- Problem description -
Whenever a line in the data holds the string "agent", copy that line.

- Task data -
= Beginning of Section =

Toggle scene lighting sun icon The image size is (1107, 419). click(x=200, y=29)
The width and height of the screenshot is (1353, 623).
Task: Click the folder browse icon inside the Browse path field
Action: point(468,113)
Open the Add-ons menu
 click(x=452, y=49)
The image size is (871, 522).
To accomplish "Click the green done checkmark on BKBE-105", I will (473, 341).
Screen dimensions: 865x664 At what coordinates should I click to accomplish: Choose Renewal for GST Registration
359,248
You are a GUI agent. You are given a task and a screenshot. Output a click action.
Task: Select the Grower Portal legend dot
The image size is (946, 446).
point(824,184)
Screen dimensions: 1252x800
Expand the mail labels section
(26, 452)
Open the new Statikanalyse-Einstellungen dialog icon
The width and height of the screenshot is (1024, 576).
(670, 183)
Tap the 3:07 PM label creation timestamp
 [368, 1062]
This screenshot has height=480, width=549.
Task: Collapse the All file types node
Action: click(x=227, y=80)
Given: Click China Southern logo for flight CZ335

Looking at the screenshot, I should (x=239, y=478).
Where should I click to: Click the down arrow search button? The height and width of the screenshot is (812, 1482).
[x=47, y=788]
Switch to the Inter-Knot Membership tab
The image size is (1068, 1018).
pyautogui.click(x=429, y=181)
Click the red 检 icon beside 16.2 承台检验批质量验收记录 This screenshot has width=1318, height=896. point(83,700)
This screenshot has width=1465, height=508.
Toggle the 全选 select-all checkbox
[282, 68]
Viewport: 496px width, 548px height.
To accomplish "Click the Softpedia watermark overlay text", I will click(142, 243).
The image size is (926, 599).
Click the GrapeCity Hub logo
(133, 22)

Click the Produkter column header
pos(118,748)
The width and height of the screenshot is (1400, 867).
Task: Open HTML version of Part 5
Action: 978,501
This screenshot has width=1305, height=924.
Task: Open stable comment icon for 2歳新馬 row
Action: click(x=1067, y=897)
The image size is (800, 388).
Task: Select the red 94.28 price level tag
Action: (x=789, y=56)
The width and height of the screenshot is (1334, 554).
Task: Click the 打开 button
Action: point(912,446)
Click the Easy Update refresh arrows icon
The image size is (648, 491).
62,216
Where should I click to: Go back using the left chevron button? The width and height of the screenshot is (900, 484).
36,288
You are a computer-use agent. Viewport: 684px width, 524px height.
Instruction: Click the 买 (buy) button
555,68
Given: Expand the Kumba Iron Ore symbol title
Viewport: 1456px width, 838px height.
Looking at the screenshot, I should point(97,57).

= End of Section =

- Output of the exercise -
You are a GUI agent. You are given a task and a screenshot. Output a click action.
You are a computer-use agent. Viewport: 684px width, 524px height.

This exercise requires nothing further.